▶ **THE EXERCISE**:
Rewrite the records below with "Instruction" changed to "Command" at every occurrence and nothing else altered.

▶ **RECORDED DATA**:
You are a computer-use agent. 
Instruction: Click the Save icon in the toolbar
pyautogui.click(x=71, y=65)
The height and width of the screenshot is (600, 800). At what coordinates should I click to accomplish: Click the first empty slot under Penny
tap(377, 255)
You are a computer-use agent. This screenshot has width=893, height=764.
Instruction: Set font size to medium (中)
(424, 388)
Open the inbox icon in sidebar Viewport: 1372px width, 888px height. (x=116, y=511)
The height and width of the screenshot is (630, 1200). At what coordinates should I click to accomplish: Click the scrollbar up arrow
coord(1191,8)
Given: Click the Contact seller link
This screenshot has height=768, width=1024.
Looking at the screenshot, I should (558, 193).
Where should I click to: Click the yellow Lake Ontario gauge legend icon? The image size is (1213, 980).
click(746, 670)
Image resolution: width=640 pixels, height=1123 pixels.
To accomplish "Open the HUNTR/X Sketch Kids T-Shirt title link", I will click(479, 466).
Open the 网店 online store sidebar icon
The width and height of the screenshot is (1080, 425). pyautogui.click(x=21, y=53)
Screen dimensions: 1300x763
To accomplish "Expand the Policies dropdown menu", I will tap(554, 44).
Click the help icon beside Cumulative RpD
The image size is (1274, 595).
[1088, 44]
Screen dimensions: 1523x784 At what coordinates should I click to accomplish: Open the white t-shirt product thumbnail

▶ **SOLUTION FOR THIS EXERCISE**:
You are a computer-use agent. 
Command: Click the Save icon in the toolbar
pyautogui.click(x=71, y=65)
The height and width of the screenshot is (600, 800). At what coordinates should I click to accomplish: Click the first empty slot under Penny
tap(377, 255)
You are a computer-use agent. This screenshot has width=893, height=764.
Command: Set font size to medium (中)
(424, 388)
Open the inbox icon in sidebar Viewport: 1372px width, 888px height. (x=116, y=511)
The height and width of the screenshot is (630, 1200). At what coordinates should I click to accomplish: Click the scrollbar up arrow
coord(1191,8)
Given: Click the Contact seller link
This screenshot has height=768, width=1024.
Looking at the screenshot, I should (558, 193).
Where should I click to: Click the yellow Lake Ontario gauge legend icon? The image size is (1213, 980).
click(746, 670)
Image resolution: width=640 pixels, height=1123 pixels.
To accomplish "Open the HUNTR/X Sketch Kids T-Shirt title link", I will click(479, 466).
Open the 网店 online store sidebar icon
The width and height of the screenshot is (1080, 425). pyautogui.click(x=21, y=53)
Screen dimensions: 1300x763
To accomplish "Expand the Policies dropdown menu", I will tap(554, 44).
Click the help icon beside Cumulative RpD
The image size is (1274, 595).
[1088, 44]
Screen dimensions: 1523x784 At what coordinates should I click to accomplish: Open the white t-shirt product thumbnail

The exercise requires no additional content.